Photographic Images and Matter: Japanese Prints of the 1970s
In 1957, the Japanese government launched the International Biennial Exhibition of Prints in Tokyo as a special feature of its postwar culture policy. Awarded the International Grand Prize in the sixth edition of the biennale in 1968, Tetsuya Noda transformed photographic portraits of his family into prints. His works were significant in that they exemplified the huge changes that were underway in prints internationally, confirmed that there were parallels between trends in contemporary prints and contemporary art, and suggested future developments in contemporary art. In the 1970s, there was a rapid increase in Japanese works that adopted Noda’s method of converting photographs into prints, leading to a golden age in the medium. The era also saw the rise of works that placed special importance on allowing the materials (matter) used in printmaking (print blocks, paper, ink, etc.) to speak for themselves, which was lauded as a new trend in the medium. Another significant trend was the emergence of prints with an extremely strong materiality in which the image was transformed into a material. These autonomous expressions of photographic images and matter in the 1970s dramatically expanded the field of prints and also exerted a strong influence on trends in contemporary art. While introducing important trends in prints during the 1970s, this exhibition focuses on print inspired trends in contemporary art of the same period.
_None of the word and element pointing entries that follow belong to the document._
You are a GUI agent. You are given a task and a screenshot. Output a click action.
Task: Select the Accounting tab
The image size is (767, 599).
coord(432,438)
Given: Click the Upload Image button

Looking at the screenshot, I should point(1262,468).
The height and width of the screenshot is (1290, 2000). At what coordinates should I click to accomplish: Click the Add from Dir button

Section1: An Age of Photographic Expression
With the increase in photographs and printing, and the proliferation of the powerful medium of television, which accompanied the expansion of production and consumption in the 1960s and ’70s, Japanese society came to be overrun with images. During this period, new techniques such as silkscreening and offset printing, which made it easy to transform photographic images, quickly took hold. Under these circumstances, numerous works emerged in which photographic images were converted into prints through the use of photoengraving, leading to a new mainstream in printmaking. In many of these works, all traces of handiwork were eliminated in order to suppress emotional content and encode the image.
Exhibiting artists: Tetsuya Noda, Kosuke Kimura, Akira Matsumoto, Satoshi Saito,
Hideki Kimura, and Sakumi Hagiwara.
Section 2: Images of Autonomous Matter
Between about 1968 and the early 1970s, a new trend emerged in art in which simple substances such as stone, wood, paper, cotton, and steel sheets were presented as works, sometimes alone and sometimes in combination with each other. As an extension of this movement, print works, which limited human involvement and manipulation of the image to a bare minimum, and set out to allow materials (matter) such as print blocks, paper, and ink to speak for themselves, received attention for expanding the concept of the print and giving rise to a new trend in the medium. This period also saw the materialization of images, a conscious movement that had begun in the 1950s, and an approach to production that centered on expressing something spiritual through matter, which resulted in works with a strong material quality.
Exhibiting artists: Jiro Takamatsu, Katsuro Yoshida, Koji Enokura, Shoichi Ida,
Tatsuo Kawaguchi, Lee Ufan, Mitsuo Kano, and Arinori Ichihara.